Thank you very much, Chair, vice-chairs and members of the committee.
I am here on behalf of the Windsor Essex Chamber of Commerce, representing over 40,000 employees in Windsor-Essex and 775 businesses.
I want to start with a very simple point. This is not a theoretical trade issue. This is an immediate industrial capacity issue. In a region like Windsor-Essex, my hometown, this means something very real. If this industry weakens, every household in the region will feel economic pain. The revised section 232 tariffs have national implications for jobs, growth, defence readiness, and Canada's resilience and long-term prosperity.
Why does this matter nationally? Windsor-Essex is one of the most intensive manufacturing regions in Canada. We have 48,800 jobs, so one in five employees in Windsor-Essex are in this industry. We have Canada's most intense and largest tool and die and mould cluster, valued at approximately $2 billion, with approximately 85% of that heading to the United States. Unemployment currently sits at about 8.5%, down from 11.2% in mid-2025. Manufacturing here in Windsor-Essex is not peripheral. It is foundational to the region and to Canada's economy.

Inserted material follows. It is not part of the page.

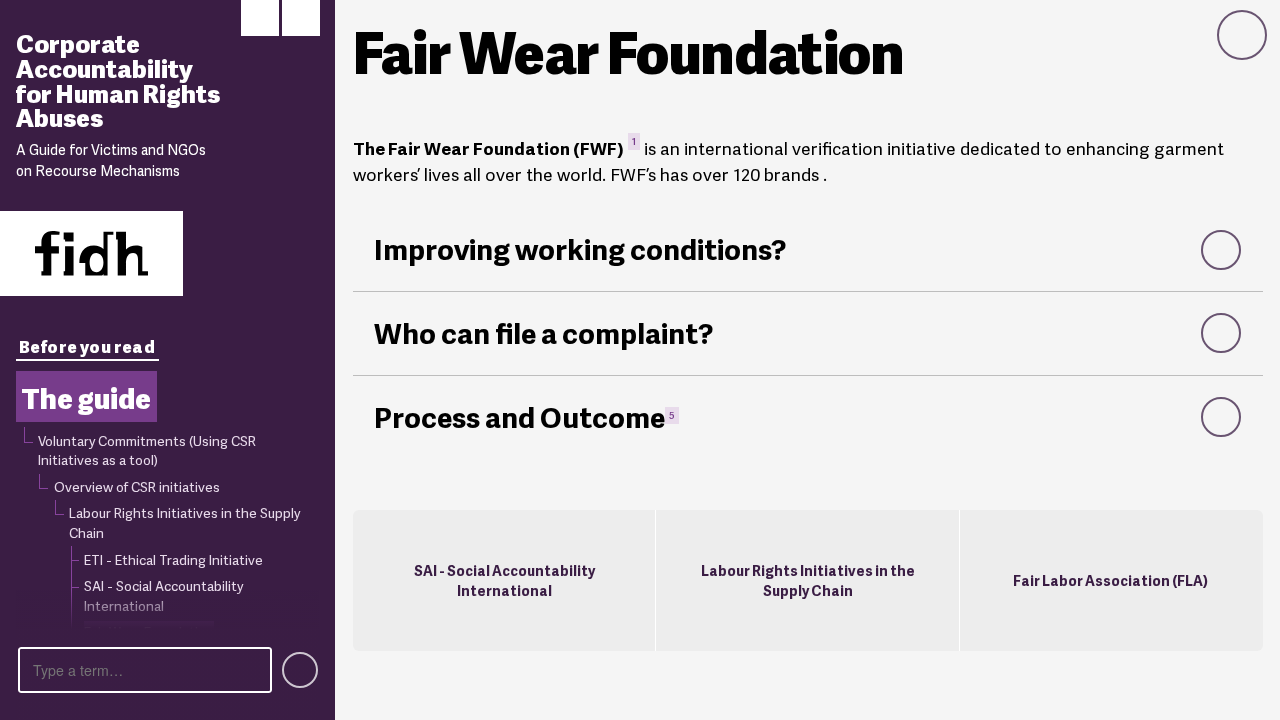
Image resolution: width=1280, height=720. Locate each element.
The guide (86, 396)
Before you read (87, 345)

What has changed? This is no longer a steel tariff. It's a tax on Canadian manufacturing. Our companies don't ship raw steel. They ship finished value-added products. What's being taxed now isn't just the inputs. It's labour, engineering and innovation. The impact is immediate. We're seeing tariff exposure multiply overnight. What used to cost a few thousand dollars is now in the tens to hundreds of thousands of dollars as tariffs. At that level, contracts don't adjust. They become unworkable. When contracts become unworkable, production decisions must follow.
The damage is not just at the end of the supply. It's upstream where the work begins. In Windsor-Essex, that means the machinery manufacturing industry. NAICS 333 represents 8,000 jobs across 188 firms, with average wages of nearly $80,000. Extrapolating that to Ontario, we're looking at 62,000 jobs. At the national level, it's 149,000. When you use standard economic multipliers of approximately three, it's 25,000 jobs in Windsor-Essex and a shocking 450,000 nationally. This is just one of the potential industry codes being affected.
This is where the issue becomes bigger than tariffs. The Windsor-Detroit corridor is one of the most integrated manufacturing regions in the world. For decades, our region and a large part of Ontario have been deeply integrated with purchasers, suppliers, colleagues and, oftentimes, family on the United States side of the border. Although this relationship is currently challenged, it's vital to recognize the deep and mutually beneficial ties our two countries have had and will continue to have.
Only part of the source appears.